Seshu Kiran GS is a consulting engineer and the founder and CEO of XAir in Los Angeles, CA. He explains that DAQ, from an industrial perspective, refers to process control and automation, thus the term SCADA systems is frequently used (supervisory control and data acquisition). So, DAQ is meant for visualizing the process data and controlling the process variables.
He adds that DAQ related to design testing purposes could have different meanings or purposes. It could refer to validation, for example, testing electronic circuitry parameters, and it may also refer to other applications like automotive noise and vibration analysis or aircraft non-destructive testing (NDT).
Kiran explains that DAQ system functions are three-pronged: acquire, analyze and present. More specifically: acquire—digitize and acquire the data; analyze—compute digital signal processing, or math or logical functions on the DAQ board itself, or in a post-analysis software; and present—in an intuitive and interactive user interface with recording and storage functions.
Fully Standalone Versus PC-Integrated
“There are some companies that are midway between fully standalone vs. PC-based and highly configurable and programmable,” Kiran says. “The reason to have a midway is this: In PC-based or highly configurable DAQ systems, there is a considerable load on software. Generally, software is not fully deterministic in the timeline of millisecond to microsecond. There is certain function that needs to purely perform in the hardware itself. For example, performing FFT (fast Fourier transform) or any other mathematical operations on a huge data set takes a lot of time on PCs. If it is implemented on the hardware, it can crunch much quickly. Also, there is certain high frequency RF equipment, where a strict dependency on the hardware is needed.”
Data acquisition enables data gathering, which may be used to deliver reports and fill dashboards with useful information.

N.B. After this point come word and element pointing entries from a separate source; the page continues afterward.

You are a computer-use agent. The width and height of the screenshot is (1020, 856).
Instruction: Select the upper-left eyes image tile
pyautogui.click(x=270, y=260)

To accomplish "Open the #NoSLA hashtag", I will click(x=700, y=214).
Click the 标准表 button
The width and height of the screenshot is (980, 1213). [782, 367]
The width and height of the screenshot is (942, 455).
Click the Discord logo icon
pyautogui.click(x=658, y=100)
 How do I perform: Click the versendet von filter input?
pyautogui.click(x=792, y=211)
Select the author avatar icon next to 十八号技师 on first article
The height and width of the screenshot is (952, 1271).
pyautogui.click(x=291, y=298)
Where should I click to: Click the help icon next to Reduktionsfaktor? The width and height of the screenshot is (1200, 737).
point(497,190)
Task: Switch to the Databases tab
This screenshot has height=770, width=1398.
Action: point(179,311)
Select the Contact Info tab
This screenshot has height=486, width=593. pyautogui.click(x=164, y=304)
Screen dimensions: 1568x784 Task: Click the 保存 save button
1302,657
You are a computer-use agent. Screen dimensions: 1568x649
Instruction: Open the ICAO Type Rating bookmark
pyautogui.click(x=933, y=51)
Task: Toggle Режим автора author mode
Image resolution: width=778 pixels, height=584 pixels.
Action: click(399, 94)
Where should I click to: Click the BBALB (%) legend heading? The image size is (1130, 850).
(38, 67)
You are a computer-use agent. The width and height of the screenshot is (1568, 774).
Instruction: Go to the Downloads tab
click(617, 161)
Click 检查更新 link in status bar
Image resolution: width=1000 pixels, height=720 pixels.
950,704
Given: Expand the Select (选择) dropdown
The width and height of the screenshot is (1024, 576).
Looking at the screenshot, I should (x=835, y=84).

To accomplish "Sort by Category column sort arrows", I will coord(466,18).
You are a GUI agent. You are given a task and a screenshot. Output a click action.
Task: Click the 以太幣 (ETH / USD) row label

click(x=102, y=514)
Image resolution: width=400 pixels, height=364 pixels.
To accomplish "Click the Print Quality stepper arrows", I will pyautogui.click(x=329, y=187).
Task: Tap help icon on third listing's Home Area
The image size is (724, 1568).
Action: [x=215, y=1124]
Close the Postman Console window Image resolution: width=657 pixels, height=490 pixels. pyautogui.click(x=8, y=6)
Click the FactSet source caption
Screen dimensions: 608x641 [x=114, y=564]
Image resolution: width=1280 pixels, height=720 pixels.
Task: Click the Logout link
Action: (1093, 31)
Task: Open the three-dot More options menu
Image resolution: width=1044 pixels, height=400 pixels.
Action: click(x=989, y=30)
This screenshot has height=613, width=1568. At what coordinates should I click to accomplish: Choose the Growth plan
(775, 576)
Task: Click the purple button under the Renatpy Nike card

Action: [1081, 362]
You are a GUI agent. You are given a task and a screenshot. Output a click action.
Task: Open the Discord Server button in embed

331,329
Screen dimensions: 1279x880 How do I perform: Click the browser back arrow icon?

As for Jaguar Land Rover, thanks to data acquisition hardware and software, engineers may now query and order data to perform an analysis routine on all test results that meet the specified parameters. They may now run a batch process, sometimes on thousands of files, using a predefined analysis routine or can create an ad hoc analysis routine on data that requires closer inspection. The result of any analysis routine is a templated report to help make data-driven decisions more quickly.
Green of National Instruments says the expectations of data move far beyond just the instantaneous operation of any individual asset toward a system-wide view where data can be aggregated and analyzed from multiple connected devices and the opportunity to use a single software product diminishes.
“No one vendor has a product that can span the technology stack of an industrial IoT application nor [does] any one engineer [have] the expertise to code every element from the ground up,” Green says. “Therefore, the key is for vendors to work together and provide software that both abstracts the complexity for their element of the technology stack while ensuring openness and interoperability within an ecosystem of software tools.”